Instruction:
List every university named in the article below on the JICA-JAXA space technology scholarships.

December 7, 2022
The Japan International Cooperation Agency (JICA) is helping young Filipinos develop their knowledge and careers in space technology through a scholarship program with Japan Aerospace Exploration Agency (JAXA). JICA's cooperation aims to enable them to contribute to the socio-economic development of the Philippines and enhance closer ties between two countries.
There is potential in developing young talents in space technology to address disaster management, industry development, and other sustainable development challenges of emerging economies like the Philippines.
To date, two Filipino scholars from the University of the Philippines (UP) are first recipients of the JICA-JAXA Network for Utilization of Space Technology or JJ-NeST scholarships from the Philippines. John Paul Almonte, 27, is taking up his masters degree in Electrical and Space Systems Engineering at Kyushu Institute of Technology until 2023. While Charleston Dale Ambatali, 27, also plans to taking up his doctorate degree in the Department of Aeronautics and Astronautics at The University of Tokyo Graduate School of Engineering until 2024
"The Philippines has one of the youngest populations in Asia. Thus, the JJ-NeST is an ideal opportunity to tap a talented pool of next generation Filipino innovators in space development. At the same time, this is a very effective means for JICA to also help develop human resources who can launch new ideas to address areas like climate change and industry development," said Chief Representative SAKAMOTO Takema.

Source excerpt:
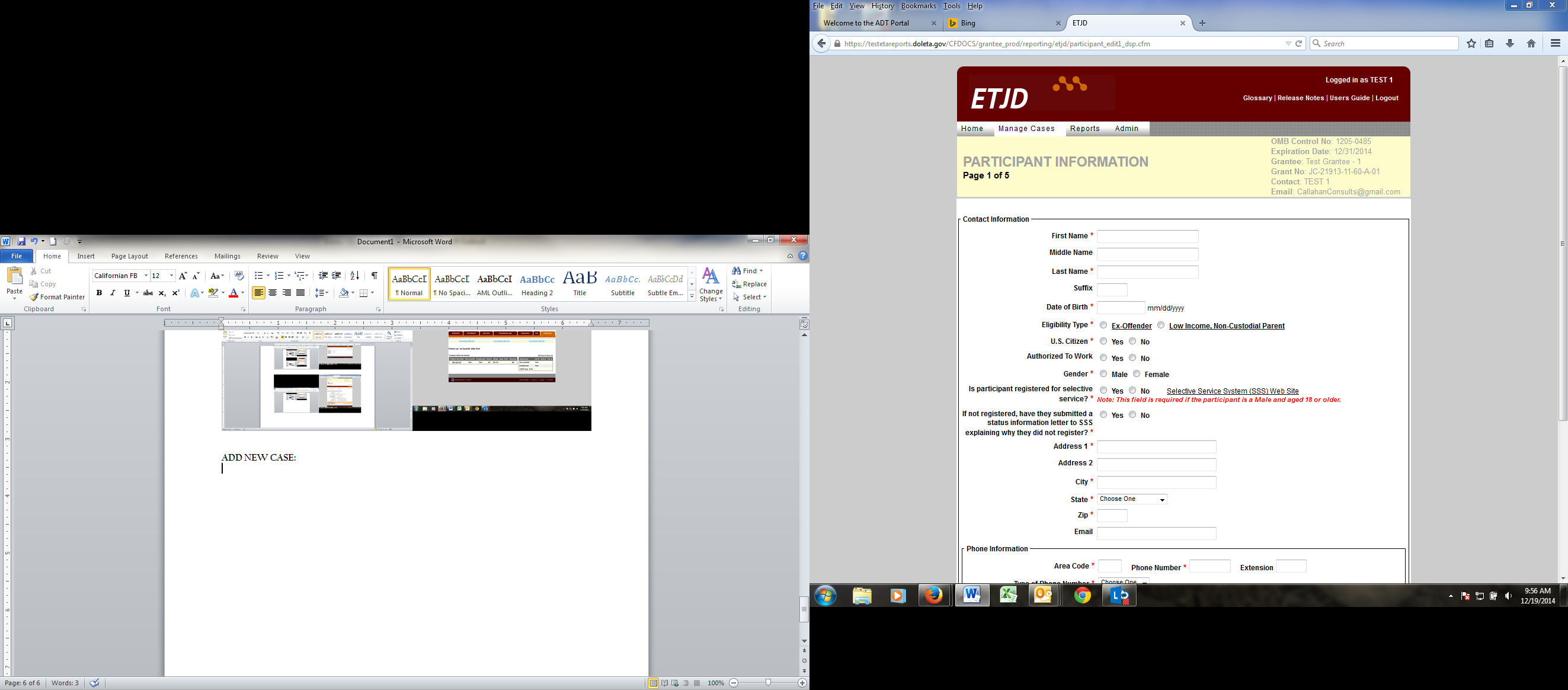
Task: Show paragraph marks with pilcrow icon
Action: coord(375,276)
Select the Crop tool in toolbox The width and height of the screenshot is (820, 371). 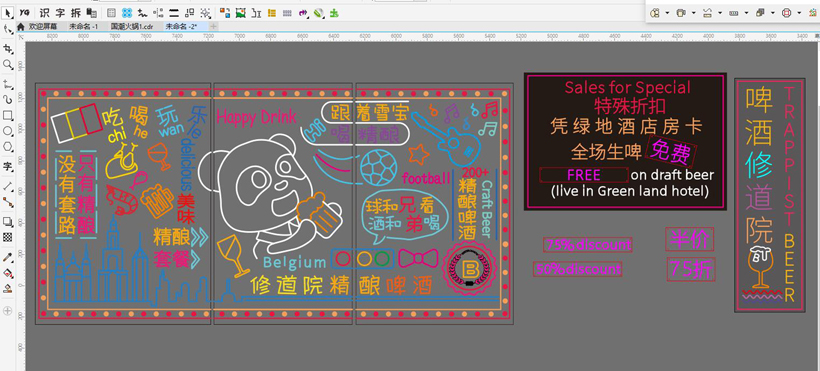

Response below:
University of the Philippines (UP)
Kyushu Institute of Technology
The University of Tokyo